The components of the test are:
-
test/in : A set of input test files of increasing complexity. Notice that it tries to test for specific circumstances and possible failure mores, before moving onto more general tests.
-
test/out : The "golden" output for the give input files, which your program should match. There is one output for each input.
-
test_lexer.sh : A bash script which runs the tests. It will build your program, then apply it to each input in turn to produce a file in
test/out
. It will then use diff to work out whether the output matches the reference output.
You can run the program by doing:
./test_lexer.sh
Note that the unix execute permissions may have been lost, in which case you can indicate the script should be executable with:
chmod u+x ./test_lexer.sh
Submission of code is via your git repository.
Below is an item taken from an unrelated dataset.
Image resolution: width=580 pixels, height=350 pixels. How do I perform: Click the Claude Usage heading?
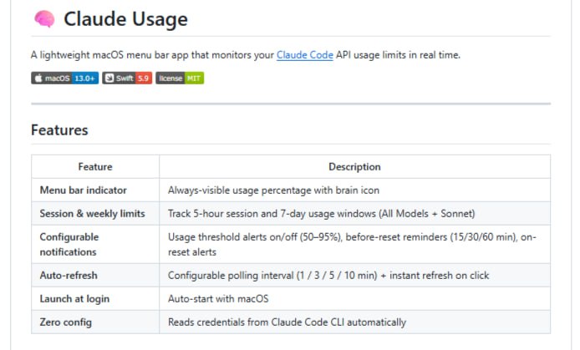[125, 19]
Make sure you have committed and pushed to github - you are strongly encouraged to clone it into a different directory and then test it, just in case you are relying on something that wasn't commited.
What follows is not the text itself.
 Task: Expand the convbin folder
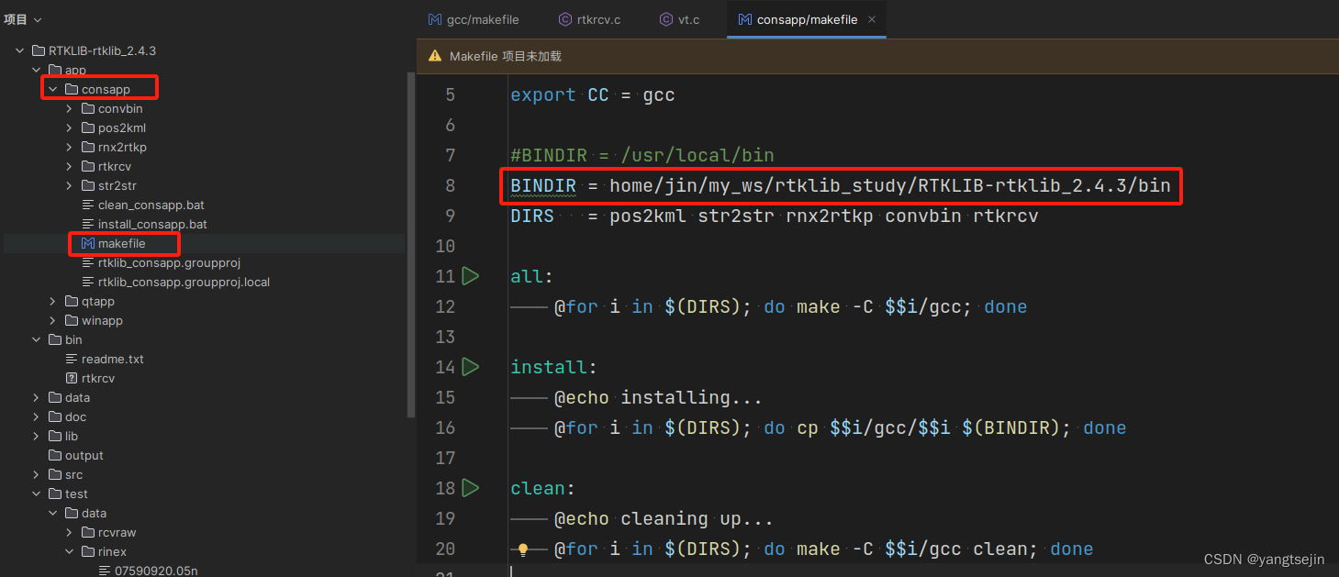68,108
Once your code is committed, note the commit hash of your current revision:
git log -1
This will produce something like:
ubuntu@ubuntu-xenial:/vagrant$ git log -1
commit 94d8419b20c78da86415bea7236d3719915977a3
Author: David Thomas <m8pple@github.com>
Date: Fri Jan 02 14:26:40 2017 +0000
All tests passing.
The commit hash of this revision is 94d8419b20c78da86415bea7236d3719915977a3
which is a cryptographic hash over all the files in your
repository, including the history of all the files. Because
the hash is cryptographically secure, it is impossible to
take one commit hash, then come up with a different
set of files which produces the same hash. The hash produced
on your local machine will also match the hash calculated
by github.
So take your hash (and just the hash), and submit it via blackboard. This is proof of existence - even if github goes down, you can later on prove that the existence of your hash in blackboard means you must have done the work associated with the hash. The hash in blackboard will also be the exact revision of your repository that will get checked out of github and tested. So you can carry on editing and modifying the repository, but only the commit with the hash submitted to blackboard is the one tested.
To summarise:
1 - Test your code on your machine.
2 - Commit your code to your local repo.
3 - Note the commit hash (git log -1
).
4 - Push the code to github.
5 - Check the commit hash in the github web-site matches your local hash.
6 - Strongly suggested: clone your code to a completely different directory, and test it again.
7 - Submit the hash via blackboard.
You can repeat this process as many times as you want, up until the deadline.